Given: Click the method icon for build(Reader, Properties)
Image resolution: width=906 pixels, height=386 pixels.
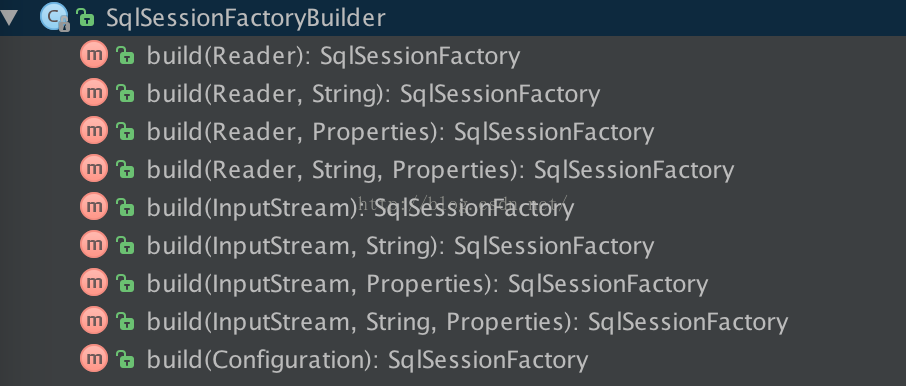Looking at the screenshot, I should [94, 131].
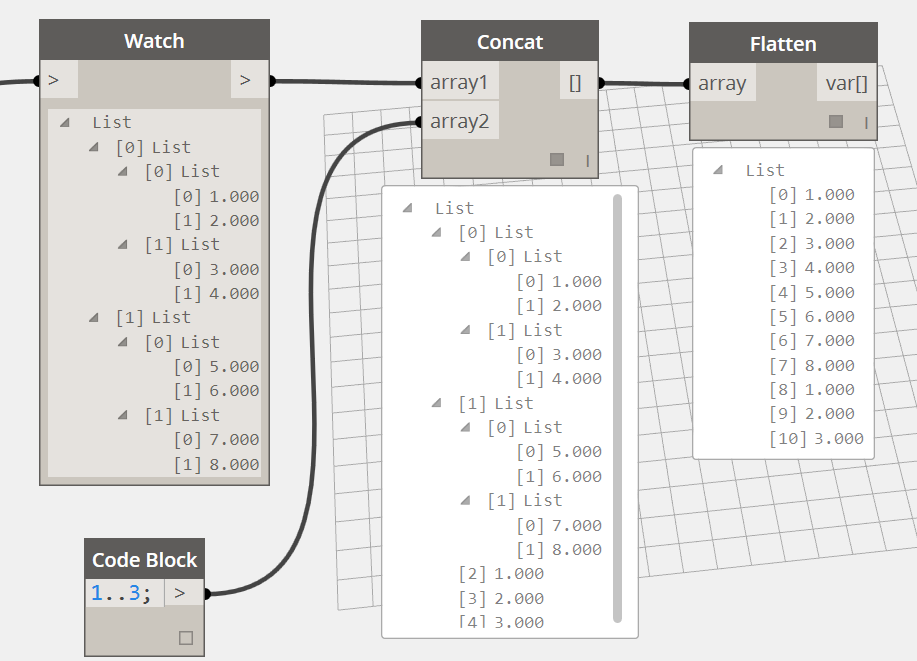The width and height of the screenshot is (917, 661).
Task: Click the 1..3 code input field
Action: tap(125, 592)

Given instruction: Reproduce every line of the records above verbatim, omitting the pictures.

Exercise response:
Given: Click the method icon for build(Reader, Properties)
Image resolution: width=906 pixels, height=386 pixels.
Looking at the screenshot, I should [94, 131].
The width and height of the screenshot is (917, 661).
Task: Click the 1..3 code input field
Action: tap(125, 592)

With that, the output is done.